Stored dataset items
#####

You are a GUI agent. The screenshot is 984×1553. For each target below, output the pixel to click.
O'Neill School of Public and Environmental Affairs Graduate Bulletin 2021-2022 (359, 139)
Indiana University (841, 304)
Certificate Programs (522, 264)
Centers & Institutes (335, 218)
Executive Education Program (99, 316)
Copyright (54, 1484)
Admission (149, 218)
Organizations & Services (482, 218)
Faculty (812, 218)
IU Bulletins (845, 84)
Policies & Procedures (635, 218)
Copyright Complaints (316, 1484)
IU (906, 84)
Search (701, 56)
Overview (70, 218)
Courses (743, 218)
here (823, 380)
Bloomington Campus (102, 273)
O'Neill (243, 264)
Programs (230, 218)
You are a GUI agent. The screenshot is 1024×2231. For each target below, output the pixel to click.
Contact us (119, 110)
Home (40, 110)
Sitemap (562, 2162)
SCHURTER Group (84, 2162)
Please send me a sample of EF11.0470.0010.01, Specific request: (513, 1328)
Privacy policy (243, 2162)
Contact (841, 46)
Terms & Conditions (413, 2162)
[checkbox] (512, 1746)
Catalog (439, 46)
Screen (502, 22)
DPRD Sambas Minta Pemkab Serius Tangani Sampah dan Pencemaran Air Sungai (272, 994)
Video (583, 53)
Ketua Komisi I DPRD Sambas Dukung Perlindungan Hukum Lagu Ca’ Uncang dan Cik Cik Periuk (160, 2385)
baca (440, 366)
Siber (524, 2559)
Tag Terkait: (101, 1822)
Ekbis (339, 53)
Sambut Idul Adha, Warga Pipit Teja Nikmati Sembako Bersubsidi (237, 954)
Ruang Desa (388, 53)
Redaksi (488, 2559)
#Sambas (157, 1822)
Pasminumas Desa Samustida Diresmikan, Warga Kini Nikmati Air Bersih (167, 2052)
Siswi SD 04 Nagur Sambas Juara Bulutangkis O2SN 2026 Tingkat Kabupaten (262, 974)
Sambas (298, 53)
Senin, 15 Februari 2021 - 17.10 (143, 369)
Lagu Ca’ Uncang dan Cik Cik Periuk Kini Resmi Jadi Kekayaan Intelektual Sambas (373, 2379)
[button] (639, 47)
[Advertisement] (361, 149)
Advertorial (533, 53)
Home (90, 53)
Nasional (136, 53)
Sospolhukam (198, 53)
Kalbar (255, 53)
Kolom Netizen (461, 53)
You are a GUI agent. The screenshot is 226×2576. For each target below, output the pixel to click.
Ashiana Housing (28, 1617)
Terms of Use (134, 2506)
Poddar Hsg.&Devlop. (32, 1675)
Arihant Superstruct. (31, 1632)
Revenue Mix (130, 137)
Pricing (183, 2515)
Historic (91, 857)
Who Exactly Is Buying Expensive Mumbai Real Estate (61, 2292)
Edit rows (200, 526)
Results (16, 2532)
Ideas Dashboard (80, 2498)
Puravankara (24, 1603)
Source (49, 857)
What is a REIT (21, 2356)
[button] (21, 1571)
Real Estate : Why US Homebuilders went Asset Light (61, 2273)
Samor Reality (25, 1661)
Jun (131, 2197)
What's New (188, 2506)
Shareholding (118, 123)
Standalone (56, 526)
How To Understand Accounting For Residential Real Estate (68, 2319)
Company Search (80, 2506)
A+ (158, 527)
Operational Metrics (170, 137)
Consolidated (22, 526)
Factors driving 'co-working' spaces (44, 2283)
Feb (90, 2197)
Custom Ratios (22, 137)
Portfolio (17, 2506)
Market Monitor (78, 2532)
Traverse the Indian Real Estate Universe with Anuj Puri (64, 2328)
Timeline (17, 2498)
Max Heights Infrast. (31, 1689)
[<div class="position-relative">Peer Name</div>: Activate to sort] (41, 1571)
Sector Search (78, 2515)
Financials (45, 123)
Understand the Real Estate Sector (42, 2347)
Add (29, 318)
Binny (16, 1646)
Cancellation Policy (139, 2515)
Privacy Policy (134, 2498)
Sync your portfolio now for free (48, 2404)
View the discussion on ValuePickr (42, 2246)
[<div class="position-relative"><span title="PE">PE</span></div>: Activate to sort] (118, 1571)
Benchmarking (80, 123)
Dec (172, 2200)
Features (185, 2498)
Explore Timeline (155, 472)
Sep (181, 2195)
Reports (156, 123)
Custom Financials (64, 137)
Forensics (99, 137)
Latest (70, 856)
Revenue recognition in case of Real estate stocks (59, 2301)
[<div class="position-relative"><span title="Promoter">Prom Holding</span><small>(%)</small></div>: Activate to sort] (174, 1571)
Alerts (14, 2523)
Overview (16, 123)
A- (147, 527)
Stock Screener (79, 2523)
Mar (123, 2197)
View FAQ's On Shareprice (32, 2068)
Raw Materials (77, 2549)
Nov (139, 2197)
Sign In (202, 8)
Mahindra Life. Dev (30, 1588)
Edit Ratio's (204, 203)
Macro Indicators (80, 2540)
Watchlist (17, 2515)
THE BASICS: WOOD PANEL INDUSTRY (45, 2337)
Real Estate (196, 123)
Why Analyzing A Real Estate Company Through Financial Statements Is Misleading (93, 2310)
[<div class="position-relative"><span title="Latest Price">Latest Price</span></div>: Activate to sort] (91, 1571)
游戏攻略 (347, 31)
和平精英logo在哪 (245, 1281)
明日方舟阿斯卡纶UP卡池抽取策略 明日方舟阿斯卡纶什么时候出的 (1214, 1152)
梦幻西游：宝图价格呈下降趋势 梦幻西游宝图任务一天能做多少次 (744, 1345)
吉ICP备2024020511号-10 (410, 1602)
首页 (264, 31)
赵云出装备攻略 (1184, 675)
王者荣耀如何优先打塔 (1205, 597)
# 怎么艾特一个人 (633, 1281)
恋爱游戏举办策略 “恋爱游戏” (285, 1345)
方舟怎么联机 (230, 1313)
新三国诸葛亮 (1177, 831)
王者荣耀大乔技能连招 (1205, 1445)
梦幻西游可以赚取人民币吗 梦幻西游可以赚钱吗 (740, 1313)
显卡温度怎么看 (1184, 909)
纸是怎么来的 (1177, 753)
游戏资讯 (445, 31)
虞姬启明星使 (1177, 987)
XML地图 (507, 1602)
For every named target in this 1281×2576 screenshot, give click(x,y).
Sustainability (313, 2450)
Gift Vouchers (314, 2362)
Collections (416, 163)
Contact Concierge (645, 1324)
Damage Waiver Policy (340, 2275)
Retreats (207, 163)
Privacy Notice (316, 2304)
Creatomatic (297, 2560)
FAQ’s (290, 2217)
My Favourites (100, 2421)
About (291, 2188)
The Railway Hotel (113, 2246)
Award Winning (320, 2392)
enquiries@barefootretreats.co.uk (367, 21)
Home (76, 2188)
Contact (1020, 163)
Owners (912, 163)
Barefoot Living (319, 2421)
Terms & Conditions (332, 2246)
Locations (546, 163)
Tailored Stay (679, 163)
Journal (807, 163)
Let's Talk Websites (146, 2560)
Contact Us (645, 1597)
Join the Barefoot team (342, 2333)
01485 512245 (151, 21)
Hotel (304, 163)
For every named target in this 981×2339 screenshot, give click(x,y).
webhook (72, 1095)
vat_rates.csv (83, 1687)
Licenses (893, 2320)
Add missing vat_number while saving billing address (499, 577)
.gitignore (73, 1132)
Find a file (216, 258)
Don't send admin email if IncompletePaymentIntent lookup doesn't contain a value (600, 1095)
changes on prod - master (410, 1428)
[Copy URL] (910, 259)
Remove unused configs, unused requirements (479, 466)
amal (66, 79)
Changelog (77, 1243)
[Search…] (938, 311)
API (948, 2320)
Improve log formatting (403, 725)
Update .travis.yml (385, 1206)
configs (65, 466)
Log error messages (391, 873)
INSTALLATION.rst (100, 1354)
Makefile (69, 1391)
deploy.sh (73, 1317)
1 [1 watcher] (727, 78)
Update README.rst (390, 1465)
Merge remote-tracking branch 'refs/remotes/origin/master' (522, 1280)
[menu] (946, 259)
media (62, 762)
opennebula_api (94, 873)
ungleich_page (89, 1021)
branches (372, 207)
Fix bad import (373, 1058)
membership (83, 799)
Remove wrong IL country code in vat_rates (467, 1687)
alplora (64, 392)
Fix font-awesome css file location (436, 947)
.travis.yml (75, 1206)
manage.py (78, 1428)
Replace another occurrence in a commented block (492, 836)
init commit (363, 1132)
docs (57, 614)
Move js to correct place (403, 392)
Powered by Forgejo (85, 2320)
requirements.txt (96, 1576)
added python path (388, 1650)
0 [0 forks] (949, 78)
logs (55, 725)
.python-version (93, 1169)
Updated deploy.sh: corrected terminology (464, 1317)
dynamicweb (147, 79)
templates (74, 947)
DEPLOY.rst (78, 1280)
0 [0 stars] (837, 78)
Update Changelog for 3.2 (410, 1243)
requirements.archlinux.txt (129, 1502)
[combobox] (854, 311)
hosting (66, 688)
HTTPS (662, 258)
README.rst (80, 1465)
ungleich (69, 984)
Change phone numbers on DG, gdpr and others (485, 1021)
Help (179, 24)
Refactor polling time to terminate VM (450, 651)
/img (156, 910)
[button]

#####

DIRECTIONS: Substitute "Property" for "Real Estate" in the stretch of lines from the one containing "Macro Indicators (80, 2540)" through the one containing "sort] (91, 1571)". Give back only those lines, with nothing else changed.

OUTPUT:
Macro Indicators (80, 2540)
Watchlist (17, 2515)
THE BASICS: WOOD PANEL INDUSTRY (45, 2337)
Property (196, 123)
Why Analyzing A Property Company Through Financial Statements Is Misleading (93, 2310)
[<div class="position-relative"><span title="Latest Price">Latest Price</span></div>: Activate to sort] (91, 1571)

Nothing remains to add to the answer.